New England Patriots owner Robert Kraft testified as a prosecution witness in Aaron Hernandez’s murder trial today in Fall River Superior Court as the Commonwealth winds down its case.
Hernandez is charged with first-degree murder and related gun offenses for his alleged participation in the shooting death of Odin Lloyd, a semi-professional football player who had been dating Hernandez’s fiance’s sister. There has been speculation that Hernandez shared details of his prior criminal conduct with Lloyd, and then killed him to ensure his silence. Lloyd’s bullet-riddled body was found in an industrial park near Hernandez’s North Attleboro mansion in 2013.
For most of us accustomed to seeing Kraft sitting in his owner’s box at Gillette Stadium or celebrating on the football field after a win, it was fascinating to watch him testify at a murder trial. Multiple media outlets, including the Boston Globe, reported that two days after the murder, Kraft questioned Hernandez about his alleged involvement as Hernandez was speaking with coaches in Gillette Stadium’s weight room. During the brief conversation, Hernandez looked Kraft in the eyes and said he was not involved in the case and that he was innocent. Hernandez further said that he hoped the time of the killing was released, because he was at a club when it happened. This testimony might damage Hernandez, because the obvious question is how Hernandez would have known what time Lloyd was shot, unless he was involved.

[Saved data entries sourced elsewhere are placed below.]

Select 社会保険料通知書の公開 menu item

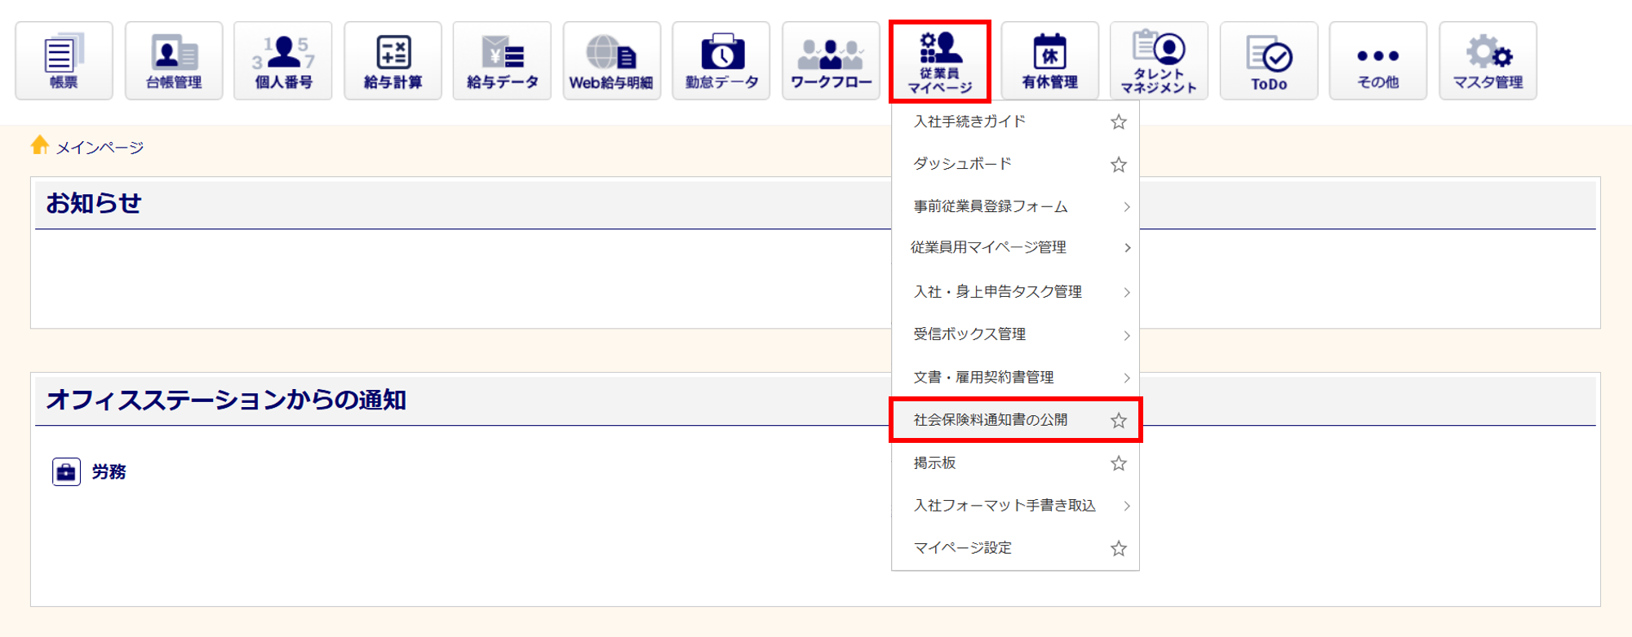click(991, 420)
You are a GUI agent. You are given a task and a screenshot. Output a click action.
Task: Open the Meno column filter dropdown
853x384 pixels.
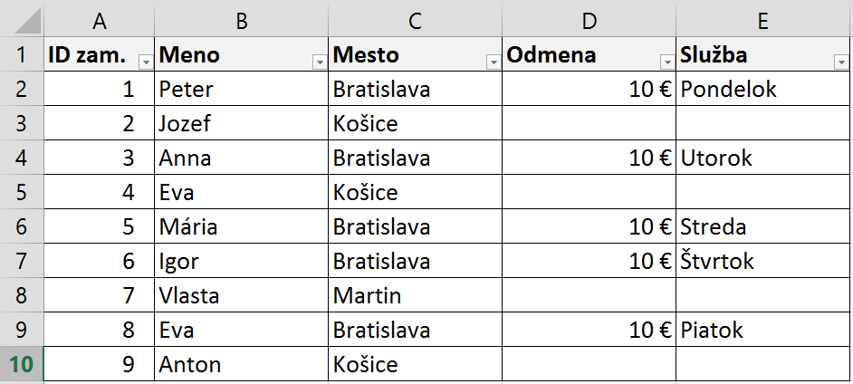tap(320, 63)
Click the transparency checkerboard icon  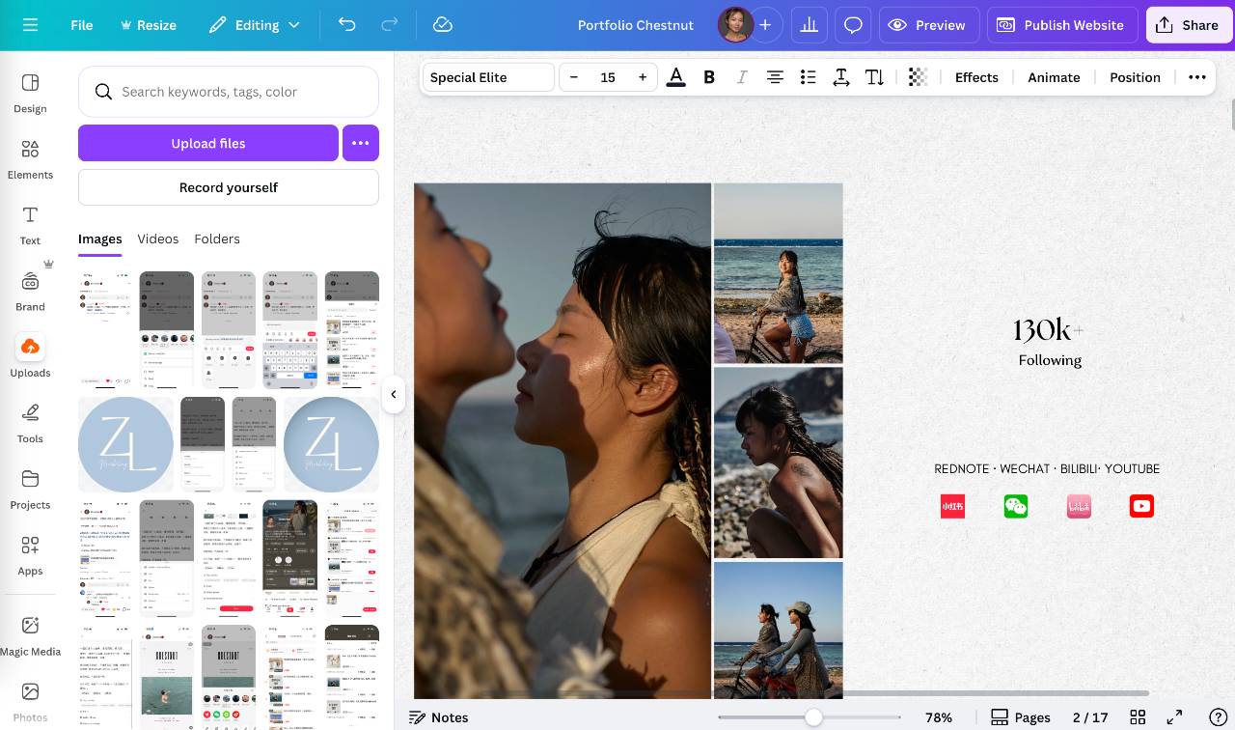[918, 77]
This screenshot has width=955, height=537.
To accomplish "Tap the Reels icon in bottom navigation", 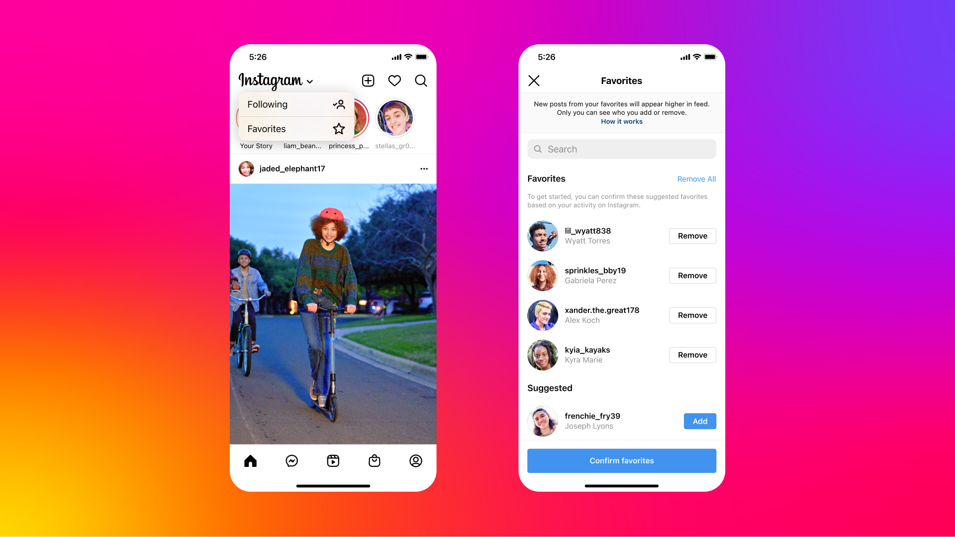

Kraft also told the jury that any player on his team is part of his extended family and he would have wanted to get Hernandez help.
Later in the day, Patriots security director Mark Briggs testified that he asked Hernandez if he was involved in the murder, and Hernandez “swore on his baby’s life” that he was not. Hernandez told Briggs that he had been at a nightclub with Lloyd but they had gone their separate ways at the end of the night.
Today’s developments come on the heels of the testimony of Hernandez’s fiance, which finished yesterday. Despite testifying for hours over the course of two days, she largely stayed on script and did not do considerable damage to Hernandez’s case. The Commonwealth was keenly interested in a box she was seen carrying out of the home the day after the murder (believed to possibly contain the murder weapon). She said Hernandez told her to get rid of the box, and it smelled like marijuana, but she did not know what was inside.
As the prosecution’s case winds down, it will be interesting to see if the defense offers any evidence. The Commonwealth has presented a solid case that Hernandez was with Lloyd around the time of the murder. Surveillance footage puts them together in the same car, and DNA evidence (contained on a marijuana joint) establishes that Hernandez was at some point present at the crime scene. However, mere presence at the scene of a crime is not enough to sustain a conviction. The jury has not heard many of the theories regarding motive that have been floated by the media. There were two other men with Hernandez who could have killed Lloyd without Hernandez’s involvement. But if the jurors believe that surveillance from Hernandez’s home show him carrying a gun around the time Lloyd was killed, they may consider that to be powerful evidence.
After this case is finished, Hernandez will face trial for a double murder that occurred in Boston in 2012. He has denied guilt in both of his cases.